Earlier this month, Trump argued that this dynamic did not exist. “The Tariffs paid to the USA have had little impact on product cost, mostly borne by China,” he wrote, intimating that Chinese companies have lowered their prices to remain competitive. That has not, in fact, happened. In a new paper, economists based at Princeton, Columbia, and the Federal Reserve Bank of New York write: “Although in principle the effect of higher tariffs on domestic prices could be offset by foreign exporters lowering the pre-tariff prices that they charge for these goods, we find little evidence of such an improvement in the terms of trade up to now.” The authors estimate that Trump’s tariffs were costing consumers about $1.4 billion in real income a month by the end of 2018.

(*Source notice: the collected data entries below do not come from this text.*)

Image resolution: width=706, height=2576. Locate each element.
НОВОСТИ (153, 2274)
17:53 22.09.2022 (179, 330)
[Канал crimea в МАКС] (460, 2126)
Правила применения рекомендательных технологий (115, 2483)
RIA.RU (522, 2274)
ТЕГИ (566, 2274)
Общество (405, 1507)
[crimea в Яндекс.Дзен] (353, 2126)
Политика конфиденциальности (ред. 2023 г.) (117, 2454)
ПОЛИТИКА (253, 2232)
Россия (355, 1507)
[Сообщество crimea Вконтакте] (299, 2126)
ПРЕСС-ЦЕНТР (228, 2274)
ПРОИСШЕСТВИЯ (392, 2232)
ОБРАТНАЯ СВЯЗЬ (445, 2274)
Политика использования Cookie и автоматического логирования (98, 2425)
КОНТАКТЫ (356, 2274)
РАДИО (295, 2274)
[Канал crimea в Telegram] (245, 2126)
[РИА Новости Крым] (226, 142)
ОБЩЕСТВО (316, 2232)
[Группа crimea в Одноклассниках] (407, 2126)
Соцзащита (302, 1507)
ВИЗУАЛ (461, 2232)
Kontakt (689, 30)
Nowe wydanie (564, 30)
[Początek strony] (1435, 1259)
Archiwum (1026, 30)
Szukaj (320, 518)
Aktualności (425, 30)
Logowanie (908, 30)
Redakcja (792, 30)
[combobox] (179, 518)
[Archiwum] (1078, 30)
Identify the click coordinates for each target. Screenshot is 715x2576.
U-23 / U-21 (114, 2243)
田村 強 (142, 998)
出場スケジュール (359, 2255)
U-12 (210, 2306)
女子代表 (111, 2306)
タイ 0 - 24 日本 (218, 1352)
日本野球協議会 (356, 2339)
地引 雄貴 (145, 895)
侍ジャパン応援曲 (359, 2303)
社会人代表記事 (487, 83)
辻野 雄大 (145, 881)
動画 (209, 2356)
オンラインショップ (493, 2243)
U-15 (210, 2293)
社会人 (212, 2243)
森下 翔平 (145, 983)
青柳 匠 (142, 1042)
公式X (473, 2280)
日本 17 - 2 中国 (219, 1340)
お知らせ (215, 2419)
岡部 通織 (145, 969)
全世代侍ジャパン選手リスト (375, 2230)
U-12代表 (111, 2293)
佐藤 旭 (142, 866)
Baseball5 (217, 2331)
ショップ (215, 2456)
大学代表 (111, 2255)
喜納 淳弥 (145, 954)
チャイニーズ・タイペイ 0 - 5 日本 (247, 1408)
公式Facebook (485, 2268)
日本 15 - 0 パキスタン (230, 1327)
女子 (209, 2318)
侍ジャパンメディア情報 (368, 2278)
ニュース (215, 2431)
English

Trump has promised to use the revenue that the government raises from China (remember, the government is not actually raising money from China) to help businesses harmed by the trade war. Washington will demand payments from Beijing, use the money to buy food, and pass the food on “to starving people in nations around the world!” he said. It is true that the government is planning more aid for agricultural firms hit by the trade war, and that Trump wants the U.S. Department of Agriculture to figure out some work-around. But at best, such a plan would involve taking American taxpayer dollars and using them to buy American agricultural goods to ship abroad or to bail out American farms.